A new national poll conducted for Fortune found Facebook to be the least trusted major tech company when it comes to safeguarding users information in America. Only about 22% of Americans trust Facebook compared to Amazon’s 49%, Google’s 41%, Microsoft’s 40%, and Apple’s 39%.
All of these numbers are pretty bleak, but Facebook’s is particularly low due to a series of privacy breaches that have put them on national news and forced the CEO, Mark Zuckerberg, to testify in front of the U.S. Senate. Capturing particular attention was the Cambridge Analytica scandal, the first of these blunders, in which the data of 87 million users were improperly accessed and used to influence the 2016 presidential election.

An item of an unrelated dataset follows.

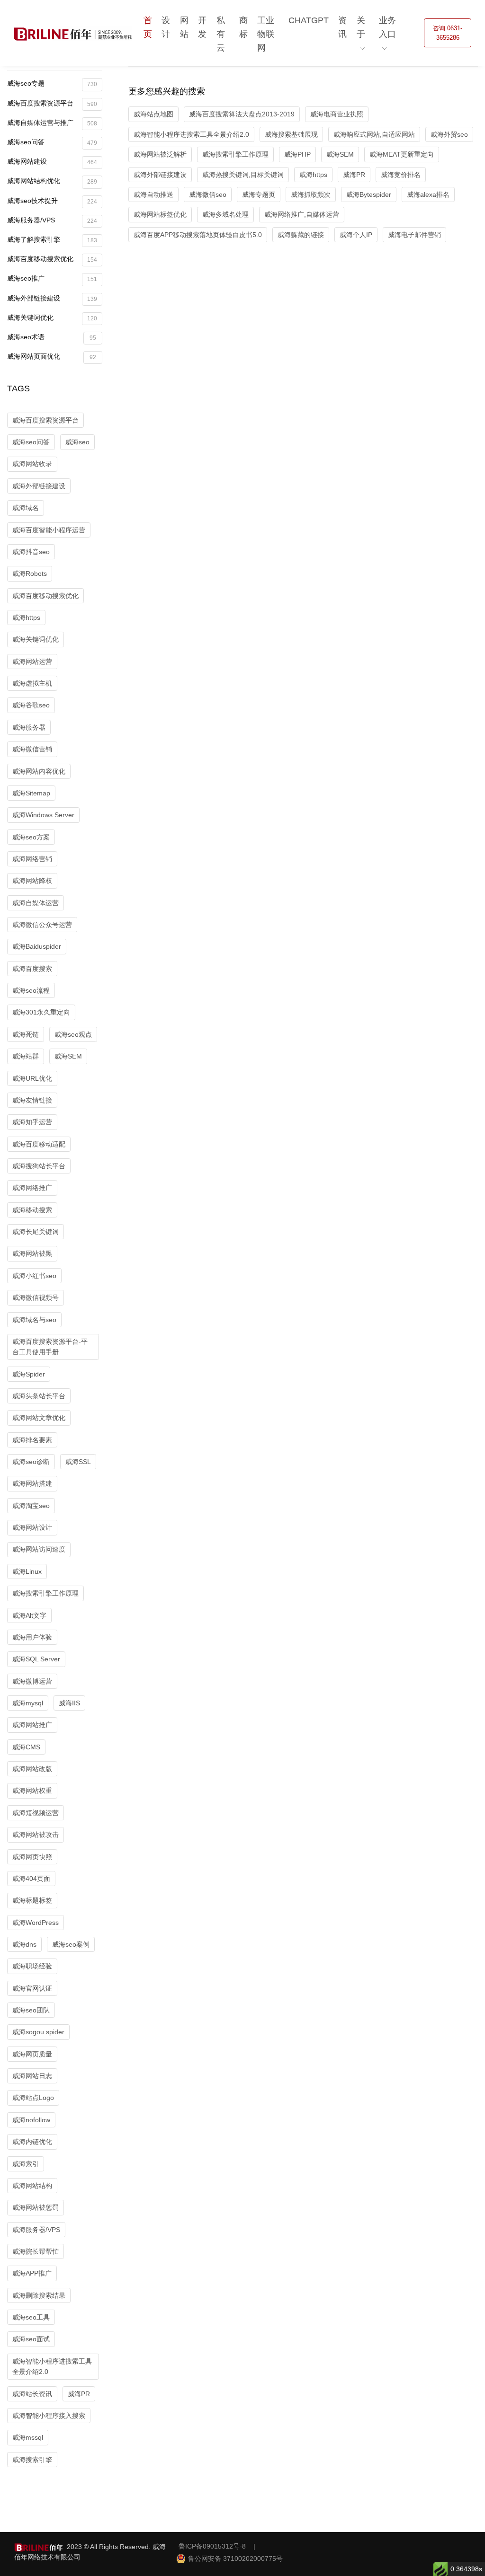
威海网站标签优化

The same poll found Americans to also rank Facebook last in leadership, ethics, trust, and image. In September, Facebook faced another breach that involved improper access of 30 million users’ emails and phone numbers. THey have also gotten in trouble for failing to stop Russian entities from spreading fake news leading up to the 2016 election.
“Facebook is in the bottom in terms of trust in housing your personal data,” said Harris Poll CEO John Gerzema. “Facebook’s crises continue rolling in the news cycle.”
Facebook has updated their privacy policy and hired more team members to fight the spreading of false information across their platform, but the American people don’t seem impressed by these efforts. Fortune also found that 48% people polled to see Facebook more negatively than they did six months ago, while only 17% feel more positively.
7% of respondents said they felt more negatively over the past six months about Microsoft while 28% saw the company in a better light. 10% of respondents felt more negatively about Amazon versus 39% having a more positive view.
Specifically, the population is unforgiving of Facebook’s founder and CEO, Mark Zuckerberg. The frequency of these scandals indicate that privacy breaches are not anomalies but rather a sign of systemic failure in Zuckerberg’s leadership.
59% of respondents said they were “at least somewhat confident” in Zuckerberg’s leadership in the ethical use of data and privacy information. This figure pales in comparison to Amazon CEO Jeff Bezos’ 77%, Apple CEO Tim Cook’s 72%, Microsoft CEO Satya Nadella’s 71%, and Google CEO Sundar Pichai’s 68%.